# Tips for collecting sample of wee from 8 month old kitten...



## npage123 (4 January 2019)

Hi there all fellow cat-lovers 

Sorry I'm going to ramble on a bit but I would welcome any advice to my question in the subject line.

We haven't had our 8 month old kitten spayed yet, and she's either having a 'big' first season, because when she's using the litter tray, her urine is stained/tainted with watery blood - OR she's possibly got cystitits or something else...

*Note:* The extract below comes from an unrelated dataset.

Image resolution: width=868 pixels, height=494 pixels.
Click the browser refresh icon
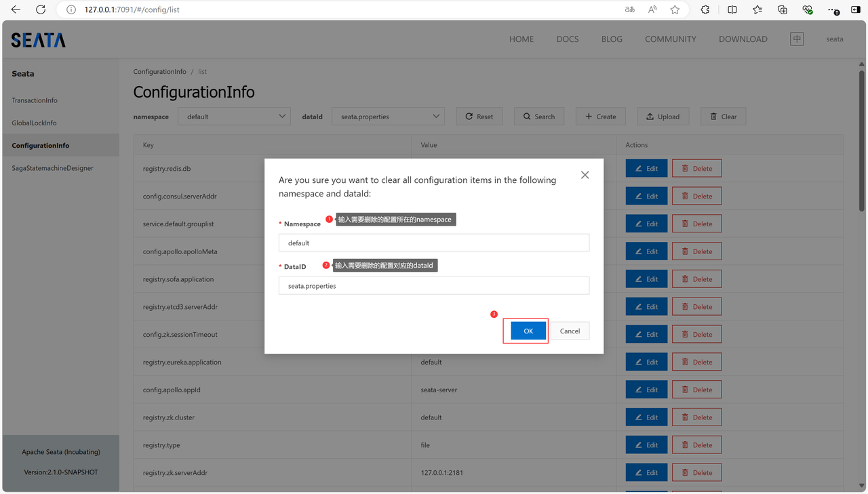coord(41,9)
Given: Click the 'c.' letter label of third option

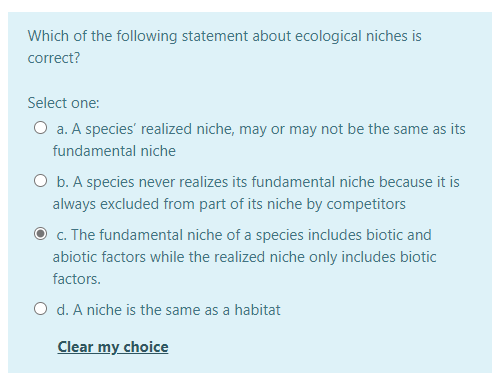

I've only noticed this today in the litter tray after work, so will be booking her to see the vet tomorrow for an investigation.

She doesn't seem bothered/in pain at all, her eating and drinking is normal as well the amount of playing with the other cat.  She's not straining when she's weeing and I feel she's not using the litter tray any more than usual, as she's always liked a long drink from fresh water directly from the bathroom basin or the dog's large water bowel, or the kitty's own water fountain, so she's always had frequent visit to the litter tray same as before.  The only difference I've noticed it that she's cleaning her back end much more than usual.

So my guess is that the vet would initially want to feel for any enlarged kidneys or if she's been able to empty her bladder, and take a blood sample to see if there's any problems with her kidneys.  She'll probably also be able to confirm whether Tula is in season, or not.

I've also spotted on google that it could be complicated and more tricky to do a spaying when there's already bleeding (e.g. when the cat is having a season), and if it's cystitis, they need to go on a course of antibiotic tablets for four to six weeks!

I'm obviously just speculating with what I think would be the first treatment needed, but what if the vet wants a sample of urine?  She's quite a lively kitten and I think it's going to be really tricky to catch some urine in a small sample pot! I'll probably lift off the hoods to their litter trays for easier access for myself, and hover around the litter tray when she looks as if she's ready to do a wee, and then try and slide an old saucer covered in clingfilm (to keep the sample as clean as possible) underneath her as she's doing a wee, and then transfer it into the sample pot.  The vet will probably give her own advice, but have any of you had to do this and could you please give me tips on collecting the sample easily?

Thank you in advance!


----------



## SOS (5 January 2019)

If the vet needs a sample and she uses a litter tray they will probably sell you some Katkor. A small plastic, ball litter which allows the cat to feel like it is peeing on litter but is completely unabsorbant. The sample is then syringed into the tube. Urine samples are expected to have a degree of debris in, and this is accounted for when examining them.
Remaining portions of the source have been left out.